When DOC applied Policy 320.400 to Forbis, it increased the punishment for his offense by imposing retrospective punitive sanctions. The regulation was adopted after his conviction and requires him to satisfy additional conditions to receive the same sentence for that offense. As applied to him, it is therefore an ex post facto law. We grant Forbis’s personal restraint petition and prohibit DOC from applying DOC Policy 320.400 to him.
FACTS
On May 4, 1988, Steven Forbis was sentenced to a minimum term of 26 years and 8 months in the custody of the Department of Corrections for his first degree murder conviction. He is presently serving his sentence at the Washington State Penitentiary and was incarcerated there at the time of the prison disciplinary proceedings he now challenges.
In 1988, Forbis could earn early release time and dayroom and other privileges without participating in stress/anger management classes. The trial court did not impose these classes in the judgment and sentence, and when Forbis entered prison and was told how to avoid infractions and earn early release credits and other privileges, the requirement did not exist.
Beginning in 2000, DOC applied a new policy to Forbis requiring him to participate in stress/anger management classes to avoid loss of early release time and dayroom *826privileges. DOC imposed the classes under DOC Policy 320.400, which authorizes its counselors to develop a case plan, including mandatory programming assignments. The current version of the policy, which was applied to Forbis, became effective on August 1, 1999. DOC contends that it has statutory authority to impose this requirement under former RCW 9.94A.132,1 which was enacted in 1994.
On May 30, 2000, Mary Moss, Forbis’s classification counselor, enrolled him in stress/anger management classes after an assessment indicated he needed them.

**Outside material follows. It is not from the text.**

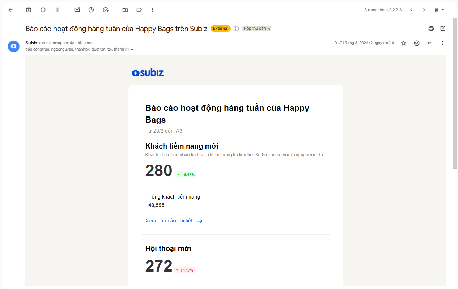458x289 pixels.
Task: Mark this email as unread
Action: tap(77, 10)
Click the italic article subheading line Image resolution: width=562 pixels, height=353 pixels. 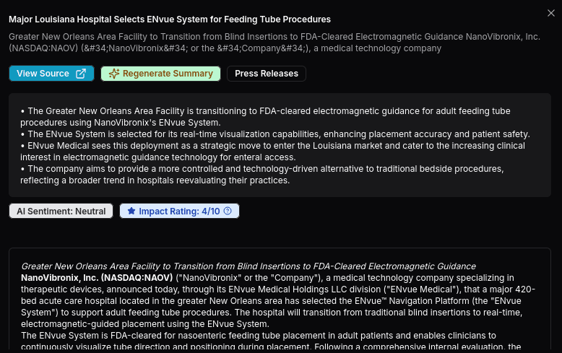[x=248, y=266]
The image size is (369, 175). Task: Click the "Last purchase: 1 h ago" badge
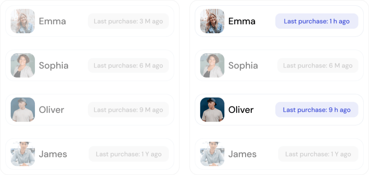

He refused to participate because they were not ordered in his judgment and sentence. On June 20, 2000, Forbis was sanctioned for this refusal by having five days of earned early release time credits removed. His administrative appeals of this sanction were denied.

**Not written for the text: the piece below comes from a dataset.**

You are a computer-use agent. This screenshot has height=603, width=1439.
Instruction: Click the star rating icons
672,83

In March 2001, Forbis was again enrolled in stress/anger management classes beginning on March 27 and April 2. When he refused to participate, DOC imposed a sanction of loss of 10 days good time, early release time for March 2001, and 30 days of dayroom privileges for his failure to participate in the March 27 class. It then imposed an additional sanction of loss of 30 days good time, early release time for April 2001, and 90 days of dayroom privileges for his failure to participate in the April class. Forbis’s appeals of these sanctions were also denied.

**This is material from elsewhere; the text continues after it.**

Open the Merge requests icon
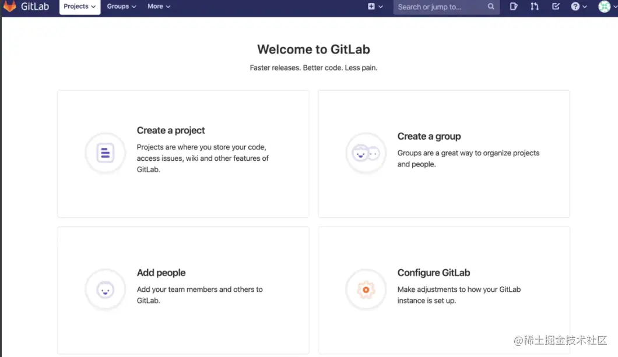This screenshot has height=357, width=618. [535, 7]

Acting pro se, Forbis filed a personal restraint petition, asserting the application of DOC Policy 320.400 and the resulting sanctions violated the constitutional protection against ex post facto laws. On October 10, 2001, this court ruled that Forbis had raised a nonfrivolous issue and appointed counsel to brief the issue.
DISCUSSION
DOC Policy 320.400 provides in part that “[i]nmates who refuse to participate in programming to address identified *827risk/need factors will be subject to loss of earned time.” Forbis maintains that the retroactive application of this policy to him increases his punishment for an offense committed before the policy and the law that authorizes it, former RCW 9.94A.132,2 were enacted.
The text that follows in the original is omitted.